▶ Entries shown:
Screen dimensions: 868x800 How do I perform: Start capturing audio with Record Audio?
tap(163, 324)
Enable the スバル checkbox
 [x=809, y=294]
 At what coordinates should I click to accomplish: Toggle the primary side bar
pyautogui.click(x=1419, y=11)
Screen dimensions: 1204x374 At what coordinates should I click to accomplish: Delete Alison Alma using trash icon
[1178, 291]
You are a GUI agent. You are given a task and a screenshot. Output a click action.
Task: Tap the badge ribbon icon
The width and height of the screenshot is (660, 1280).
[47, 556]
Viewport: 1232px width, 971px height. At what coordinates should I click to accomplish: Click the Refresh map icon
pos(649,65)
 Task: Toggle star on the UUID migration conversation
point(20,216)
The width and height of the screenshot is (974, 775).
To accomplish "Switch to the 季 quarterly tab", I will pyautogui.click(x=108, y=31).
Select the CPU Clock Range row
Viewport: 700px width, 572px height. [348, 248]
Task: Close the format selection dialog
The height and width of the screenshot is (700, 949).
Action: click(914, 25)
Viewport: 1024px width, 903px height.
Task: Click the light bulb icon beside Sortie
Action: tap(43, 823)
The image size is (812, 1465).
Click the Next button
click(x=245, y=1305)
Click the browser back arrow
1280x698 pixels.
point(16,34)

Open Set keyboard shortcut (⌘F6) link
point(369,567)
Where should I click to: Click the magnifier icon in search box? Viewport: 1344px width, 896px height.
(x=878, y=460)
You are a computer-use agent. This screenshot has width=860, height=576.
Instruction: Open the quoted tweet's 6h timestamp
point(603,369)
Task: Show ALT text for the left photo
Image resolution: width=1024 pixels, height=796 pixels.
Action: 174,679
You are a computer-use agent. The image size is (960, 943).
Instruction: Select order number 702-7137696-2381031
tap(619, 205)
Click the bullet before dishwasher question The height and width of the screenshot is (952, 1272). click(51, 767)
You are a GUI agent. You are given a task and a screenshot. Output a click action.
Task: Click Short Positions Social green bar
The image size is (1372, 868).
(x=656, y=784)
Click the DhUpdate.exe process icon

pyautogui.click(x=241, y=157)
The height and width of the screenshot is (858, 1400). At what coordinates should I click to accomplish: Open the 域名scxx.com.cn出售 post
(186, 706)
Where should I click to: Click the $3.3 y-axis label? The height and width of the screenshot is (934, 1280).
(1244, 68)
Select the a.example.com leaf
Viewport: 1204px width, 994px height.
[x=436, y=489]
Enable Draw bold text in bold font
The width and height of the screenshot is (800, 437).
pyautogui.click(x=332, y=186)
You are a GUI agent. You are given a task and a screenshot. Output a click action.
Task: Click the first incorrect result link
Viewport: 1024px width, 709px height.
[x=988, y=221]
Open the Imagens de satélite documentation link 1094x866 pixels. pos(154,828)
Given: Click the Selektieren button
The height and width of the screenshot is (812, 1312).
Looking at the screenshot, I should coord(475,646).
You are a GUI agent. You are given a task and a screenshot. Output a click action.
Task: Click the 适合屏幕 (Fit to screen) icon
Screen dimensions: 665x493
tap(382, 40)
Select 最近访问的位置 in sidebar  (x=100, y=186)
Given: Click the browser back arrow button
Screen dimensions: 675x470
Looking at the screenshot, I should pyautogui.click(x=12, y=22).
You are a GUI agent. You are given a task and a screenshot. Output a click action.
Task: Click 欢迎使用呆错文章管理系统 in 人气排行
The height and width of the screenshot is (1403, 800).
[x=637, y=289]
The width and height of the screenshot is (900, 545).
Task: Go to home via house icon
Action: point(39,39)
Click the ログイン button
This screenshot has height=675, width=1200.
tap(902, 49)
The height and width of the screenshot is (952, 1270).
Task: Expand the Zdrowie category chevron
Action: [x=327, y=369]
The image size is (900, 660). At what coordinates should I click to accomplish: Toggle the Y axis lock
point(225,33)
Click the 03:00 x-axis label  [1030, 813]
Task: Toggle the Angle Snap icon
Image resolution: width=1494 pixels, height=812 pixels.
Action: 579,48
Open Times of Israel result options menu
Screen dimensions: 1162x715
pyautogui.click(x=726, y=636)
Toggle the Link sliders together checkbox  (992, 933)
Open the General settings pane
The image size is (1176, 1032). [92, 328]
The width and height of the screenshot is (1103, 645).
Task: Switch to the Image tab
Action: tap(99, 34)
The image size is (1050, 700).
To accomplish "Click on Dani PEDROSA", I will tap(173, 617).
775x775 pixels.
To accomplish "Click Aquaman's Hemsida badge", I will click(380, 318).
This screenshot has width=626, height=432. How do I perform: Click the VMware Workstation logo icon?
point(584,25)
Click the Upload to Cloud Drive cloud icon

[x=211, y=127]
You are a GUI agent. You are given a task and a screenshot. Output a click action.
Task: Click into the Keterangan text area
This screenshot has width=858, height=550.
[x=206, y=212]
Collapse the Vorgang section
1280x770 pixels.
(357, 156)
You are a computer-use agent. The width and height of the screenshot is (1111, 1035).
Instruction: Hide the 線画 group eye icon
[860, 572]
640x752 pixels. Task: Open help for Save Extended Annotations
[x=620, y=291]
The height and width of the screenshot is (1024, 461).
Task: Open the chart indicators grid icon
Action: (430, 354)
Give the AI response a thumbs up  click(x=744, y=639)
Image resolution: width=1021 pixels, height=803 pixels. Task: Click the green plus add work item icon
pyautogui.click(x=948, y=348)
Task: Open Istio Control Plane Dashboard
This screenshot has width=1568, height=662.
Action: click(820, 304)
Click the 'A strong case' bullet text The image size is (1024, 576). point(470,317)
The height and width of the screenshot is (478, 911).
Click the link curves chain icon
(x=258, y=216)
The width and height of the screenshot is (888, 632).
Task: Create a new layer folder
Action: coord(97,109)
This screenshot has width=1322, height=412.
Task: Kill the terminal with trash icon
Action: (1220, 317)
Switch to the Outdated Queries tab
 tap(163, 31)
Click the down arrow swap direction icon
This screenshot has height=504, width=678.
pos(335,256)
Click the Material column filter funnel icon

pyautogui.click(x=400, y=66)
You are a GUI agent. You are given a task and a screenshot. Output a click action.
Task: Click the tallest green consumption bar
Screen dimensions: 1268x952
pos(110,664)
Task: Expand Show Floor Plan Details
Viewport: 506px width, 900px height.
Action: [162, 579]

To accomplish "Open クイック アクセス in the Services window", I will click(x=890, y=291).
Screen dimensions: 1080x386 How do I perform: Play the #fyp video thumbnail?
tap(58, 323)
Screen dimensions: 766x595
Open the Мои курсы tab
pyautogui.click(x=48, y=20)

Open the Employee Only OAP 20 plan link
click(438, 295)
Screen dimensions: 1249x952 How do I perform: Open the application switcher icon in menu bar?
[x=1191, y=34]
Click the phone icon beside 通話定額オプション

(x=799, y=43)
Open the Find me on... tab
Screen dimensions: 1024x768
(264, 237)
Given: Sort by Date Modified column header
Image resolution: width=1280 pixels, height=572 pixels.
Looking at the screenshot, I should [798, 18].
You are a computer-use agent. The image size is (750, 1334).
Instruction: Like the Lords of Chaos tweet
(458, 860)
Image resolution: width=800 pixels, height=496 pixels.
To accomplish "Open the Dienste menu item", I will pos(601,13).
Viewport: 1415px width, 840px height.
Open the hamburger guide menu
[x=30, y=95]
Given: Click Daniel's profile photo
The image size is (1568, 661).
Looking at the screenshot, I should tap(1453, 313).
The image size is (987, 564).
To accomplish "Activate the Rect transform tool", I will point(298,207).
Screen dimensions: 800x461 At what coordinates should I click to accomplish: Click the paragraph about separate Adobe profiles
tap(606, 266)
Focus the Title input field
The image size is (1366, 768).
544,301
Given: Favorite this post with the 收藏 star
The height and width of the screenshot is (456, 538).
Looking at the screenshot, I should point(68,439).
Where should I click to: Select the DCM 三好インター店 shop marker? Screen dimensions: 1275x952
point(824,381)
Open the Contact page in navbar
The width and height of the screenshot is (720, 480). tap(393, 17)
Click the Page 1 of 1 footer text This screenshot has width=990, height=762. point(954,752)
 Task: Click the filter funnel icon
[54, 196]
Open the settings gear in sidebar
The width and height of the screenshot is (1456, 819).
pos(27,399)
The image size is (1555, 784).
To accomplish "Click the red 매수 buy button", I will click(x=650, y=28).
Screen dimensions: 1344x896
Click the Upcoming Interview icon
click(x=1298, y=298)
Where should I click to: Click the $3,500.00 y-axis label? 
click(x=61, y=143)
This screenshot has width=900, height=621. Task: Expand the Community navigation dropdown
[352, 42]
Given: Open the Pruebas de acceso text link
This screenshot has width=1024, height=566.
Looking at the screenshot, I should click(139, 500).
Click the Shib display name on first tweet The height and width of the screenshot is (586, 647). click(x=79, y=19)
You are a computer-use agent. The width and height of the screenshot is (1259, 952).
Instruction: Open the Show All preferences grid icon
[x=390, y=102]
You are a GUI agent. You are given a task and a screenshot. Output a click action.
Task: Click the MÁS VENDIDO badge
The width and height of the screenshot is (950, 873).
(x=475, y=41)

▶ Problem statement:
Within the material above, output exactly the lines from the one with "Enable Draw bold text in bold font" through the one with "Given: Click the Selektieren button", end lines included, and nothing besides.

▶ The completed task:
Enable Draw bold text in bold font
The width and height of the screenshot is (800, 437).
pyautogui.click(x=332, y=186)
You are a GUI agent. You are given a task and a screenshot. Output a click action.
Task: Click the first incorrect result link
Viewport: 1024px width, 709px height.
[x=988, y=221]
Open the Imagens de satélite documentation link 1094x866 pixels. pos(154,828)
Given: Click the Selektieren button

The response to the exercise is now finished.